胸や肩甲骨のストレッチだけでは猫背はなかなか解消されません
パソコンなどで仕事をしたり、趣味の時間を過ごしたりする機会の多い現代。
猫背に長年悩まされているという方も多いのではないでしょうか。
命にかかわるようなものではないとはいえ、首や肩に頭の重さがかかってコリや痛みの原因になったり、当然姿勢も悪くなって見た目にも響いてきますし、呼吸も浅くなってなんとなく息苦しくなってしまうことも。
よく、腕を伸ばしたり肩甲骨をはがすように動かしたり……といったストレッチが猫背の解消に効くと紹介されていますよね。
もちろん、それはそれでそれなりに改善しますが、なかなか解消とまではいきません。
では、猫背を根本的に解消するには、一体どうしたらよいのでしょう?
この記事では、3年間針治療を続けても治らなかった猫背が、なんと1か月もしないうちに解消した足指ほぐしの方法をご紹介します。
といっても
「どうして猫背が足指ほぐしでよくなるの?」
「胸とか肩甲骨とか、背骨に関わる場所が悪いんじゃないの?」
と、これを読んでいる方も半信半疑なのではないかと思います。

[コレクションの記録]

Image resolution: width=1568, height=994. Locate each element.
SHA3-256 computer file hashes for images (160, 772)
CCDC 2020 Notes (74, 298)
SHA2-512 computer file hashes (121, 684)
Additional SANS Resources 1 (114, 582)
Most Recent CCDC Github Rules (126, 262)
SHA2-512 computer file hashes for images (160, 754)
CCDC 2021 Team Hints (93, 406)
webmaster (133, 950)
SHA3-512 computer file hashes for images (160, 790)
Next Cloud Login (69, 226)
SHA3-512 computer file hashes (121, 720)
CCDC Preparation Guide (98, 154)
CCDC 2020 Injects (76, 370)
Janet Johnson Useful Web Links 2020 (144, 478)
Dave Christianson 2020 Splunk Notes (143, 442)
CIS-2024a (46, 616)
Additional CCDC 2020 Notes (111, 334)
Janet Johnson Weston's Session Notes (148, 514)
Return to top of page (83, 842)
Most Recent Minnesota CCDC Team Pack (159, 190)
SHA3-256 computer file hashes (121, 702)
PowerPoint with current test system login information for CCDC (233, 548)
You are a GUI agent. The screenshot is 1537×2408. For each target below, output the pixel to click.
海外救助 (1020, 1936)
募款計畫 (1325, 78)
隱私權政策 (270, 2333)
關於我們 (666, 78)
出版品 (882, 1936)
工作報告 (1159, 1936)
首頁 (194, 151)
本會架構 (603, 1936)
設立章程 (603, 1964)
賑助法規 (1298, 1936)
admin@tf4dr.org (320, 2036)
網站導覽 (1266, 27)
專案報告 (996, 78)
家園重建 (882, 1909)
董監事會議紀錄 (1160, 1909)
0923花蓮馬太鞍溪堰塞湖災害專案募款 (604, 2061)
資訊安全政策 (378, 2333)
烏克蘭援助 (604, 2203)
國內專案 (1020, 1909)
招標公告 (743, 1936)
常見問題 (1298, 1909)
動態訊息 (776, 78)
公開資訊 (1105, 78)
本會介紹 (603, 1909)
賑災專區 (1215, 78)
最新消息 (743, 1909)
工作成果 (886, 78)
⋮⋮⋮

### 作業指示
猫背についての文章のうち、「猫背に長年悩まされているという方も多いのではないでしょうか。」で始まり「もちろん、それはそれでそれなりに改善しますが、なかなか解消とまではいきません。」で終わる部分を書き直してください。その際、「ストレッチ」を「体操」に置き換えてください。 ここに挙げた項目は、この作業では使いません。

### 結果
猫背に長年悩まされているという方も多いのではないでしょうか。
命にかかわるようなものではないとはいえ、首や肩に頭の重さがかかってコリや痛みの原因になったり、当然姿勢も悪くなって見た目にも響いてきますし、呼吸も浅くなってなんとなく息苦しくなってしまうことも。
よく、腕を伸ばしたり肩甲骨をはがすように動かしたり……といった体操が猫背の解消に効くと紹介されていますよね。
もちろん、それはそれでそれなりに改善しますが、なかなか解消とまではいきません。